Todos eles entenderam que situar o homem culturalmente era a forma de educar mais plenamente este homem. Este é o papel das políticas públicas. Organizar e difundir a cultura, organicamente. Elevar os conhecimentos da identidade nacional. Da língua. Da história. Dos costumes. Fizemos assim. Educação a serviço da cultura. Cultura a serviço da educação. Da edu¬cação. Não apenas da escola. Ivan Illich nos ensinou assim. Assim ecoaram os grandes educadores deste país.
Agradeço ao Ministério da Educação e à Fundação Joaquim Nabuco a possibilidade de contribuir para esta união. Agradeço à minha equipe. Aos servidores da instituição. Aos nossos parceiros e apoiadores por todas as ações. Cada uma delas. E não foram poucas. Destacamos a implantação, com o MinC, do Centro Audiovisual do Norte e Nordeste (Canne). A restauração e implantação de um centro cultural no Engenho Massangana. Deixo ali agenda marcada para visitação de 30.000 alunos da rede pública. A edição e publicação da Coleção Educadores. Um dos maiores projetos editoriais do país. Com distribuição de mais de 11 milhões de livros nas escolas públicas do Brasil.
A difusão do pensamento e a contribuição mais relevante de pensadores nacionais e estrangeiros para a educação. Da edição de importantes livros para a Presidência da República. Para o Ministério da Educação da França. Da realização do projeto Poemas Animados. Da adaptação do poema Morte e Vida Severina para os quadrinhos e para a animação. 50 mil escolas do Brasil alcançadas. Mais de 20 milhões de espectadores. Da criação do Cine Educação. Do cinema na¬cional como ferramenta pedagógica no conteúdo formal de educação nas salas de aulas. Convênio assinado para 1.000 escolas em Pernambuco. Acordos firmados para estender o programa para todas as escolas públicas estaduais do Nordeste.

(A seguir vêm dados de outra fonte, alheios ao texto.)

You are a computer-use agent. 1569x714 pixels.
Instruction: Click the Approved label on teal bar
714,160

A implantação do setor de arte-educação na Fundação Joaquim Nabuco. A reforma do Cinema da Fundação. A garantia de acesso gratuito a este cinema aos professores. A criação do concurso de roteiros de documentários Rucker Vieira. Um dos melhores prêmios do país. A criação do prêmio Mário Pedrosa de ensaios sobre arte e cultura contemporânea. Do concurso de videoarte. Todos de alcance nacional. A compra e acesso púlbico a um dos mais importantes acervos de videoarte da América do Sul. Dos cursos e de coleção de livros sobre estudos da cultura contemporânea.
Que cada ponto se transforme em vírgula. Caso se entenda no futuro o que aqui se fez.

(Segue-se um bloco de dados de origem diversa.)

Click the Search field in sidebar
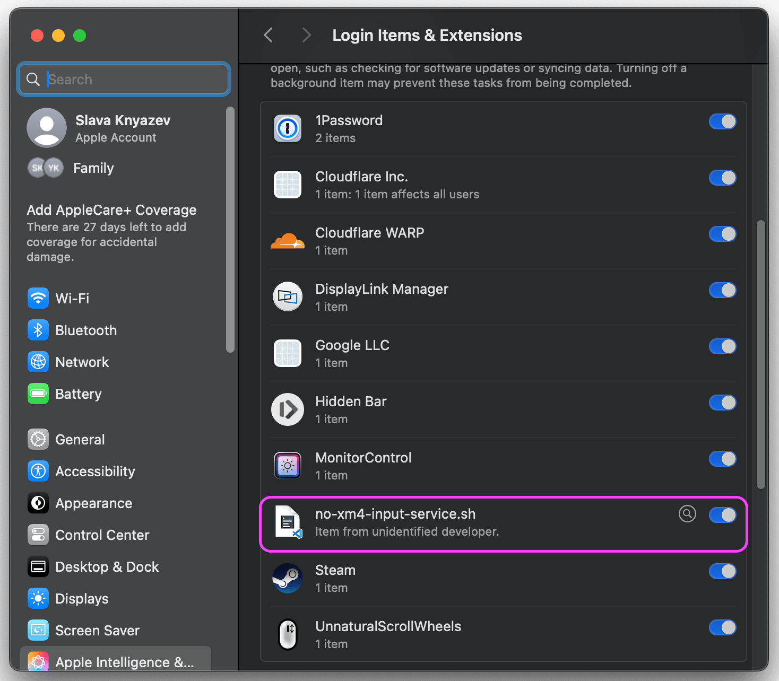Screen dimensions: 779x681 [133, 80]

Deixo a instituição com a certeza do dever cumprido com o Fernando — o Lyra, que me convidou a vir. Com o Fernando que me convidou a continuar — o Freire. Permaneço com a convicção de ter sido fiel aos ideais do criador. Ao pensamento tão atual do patrono. Permaneço firme nas minhas convicções mais profundas. Principalmente. Elas me movem a trabalhar com tamanha paixão.